Sources of Rapid Response Funding for Social Justice Organizations
With the increased challenges presented by this Administration, many philanthropic funds and foundations have ramped up "Rapid Response Funds," which are smaller amounts of grant money that can be provided to nonprofit organizations outside of the regular grant cycles and generally within a few weeks.
Below is a list of current sources of Rapid Response funding - your organizations should review the criteria for each to determine your eligibility. The list is not meant to be exhaustive, and will be updated periodically.
Emergent Fund: The Emergent Fund, a joint effort of Solidaire and Women's Donor Network, grants funding for efforts that support emergent strategies that help communities respond to rapidly changing conditions. This includes (1) Resisting new or amplified threats and building power to move a proactive agenda, and (2) Efforts seeking long-term social justice and economic justice in a political and social climate that seeks to dismantle such efforts.
Groundswell Rapid Response Fund: Groundswell Fund launched its Rapid Response Fund in January 2016. Dedicated to moving resources quickly and strategically, the Fund seeks to meet unforeseen needs and opportunities in the struggle to advance and defend social and reproductive justice organizing by women of color and trans people of color.
Urgent Action Fund Rapid Response Grants: Urgent Action Fund’s Rapid Response Grants support the resilience of women’s and trans* movements by providing flexible and responsive support to women’s and trans* human rights defenders who face immediate threats and by supporting advocacy when unanticipated opportunities emerge to set new legal or policy precedents.
Security and Rights Collaborative Rapid Response Grants: Supports work with Muslim, Arab, and South Asian (MASA) communities in the U.S., including intersectional work with allied communities, such as racial justice or immigrant rights communities.
Defending the Dream Fund: The Hill-Snowdon Foundation, General Service Foundation, Jesse Smith Noyes Foundation, and the Whitman Institute and other partners support organizing to address deleterious policies and institutional practices that are either the direct result of or that have been emboldened, aided and abetted by the policies and positions of the new federal administration. In particular, the Fund seeks to support: (1) Community Organizing & Power Building (2) Multiple Issues, Immediate, Mid and Long-term & Intersectional Work, and (3) State and Local level organizing.
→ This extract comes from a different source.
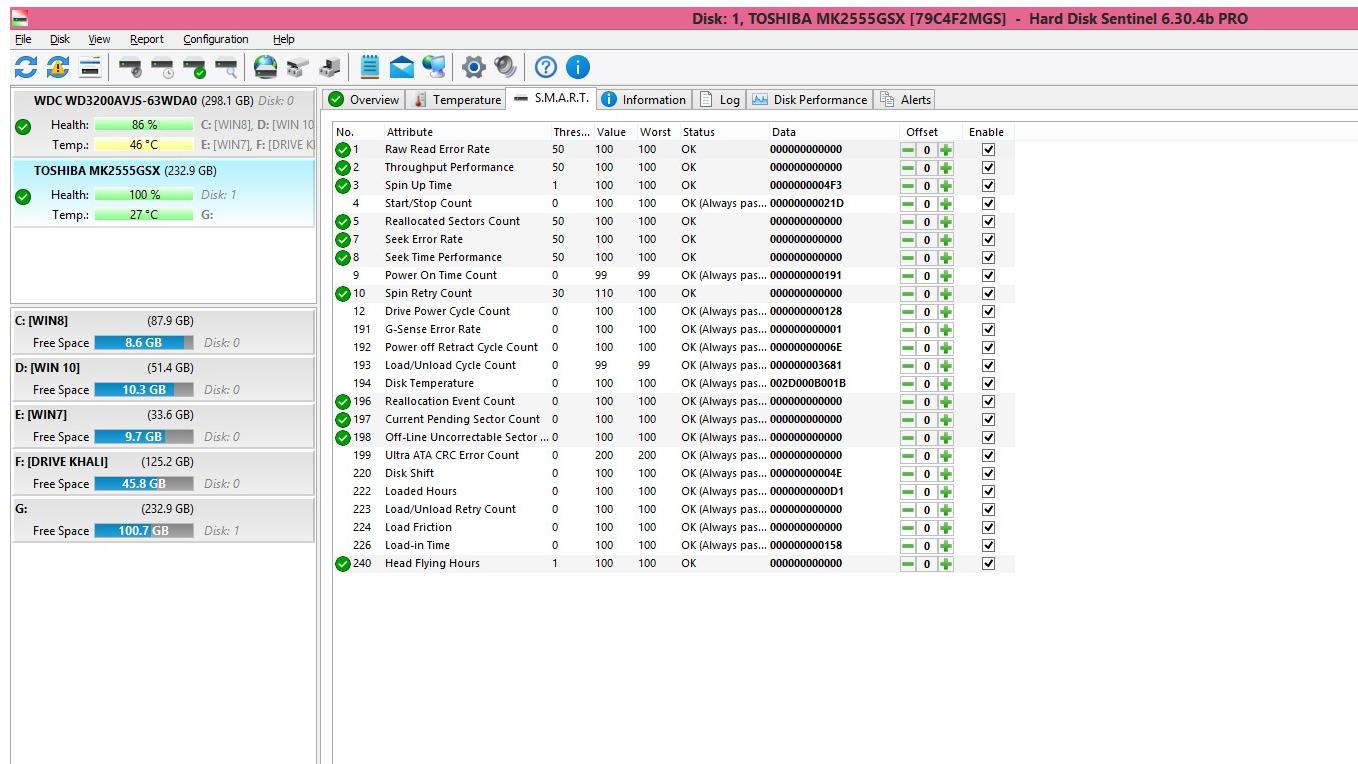The width and height of the screenshot is (1358, 764).
Task: Toggle Enable checkbox for Disk Temperature row
Action: coord(988,384)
Fighter Fund: The Fighter Fund, though the Solutions Project, supports climate justice work with an intersectional approach to other social justice issues. Resources are designed to support movement moments through organizing and direct action, communications that build public will and cultural power, convenings, and coalition building. Specific areas of interest include 100% clean energy for 100% of the people policy efforts, resistant to fossil fuel infrastructure, indigenous leadership and organizing, democratizing rural electric cooperative, and community owned solar demonstration projects in need of grant capital.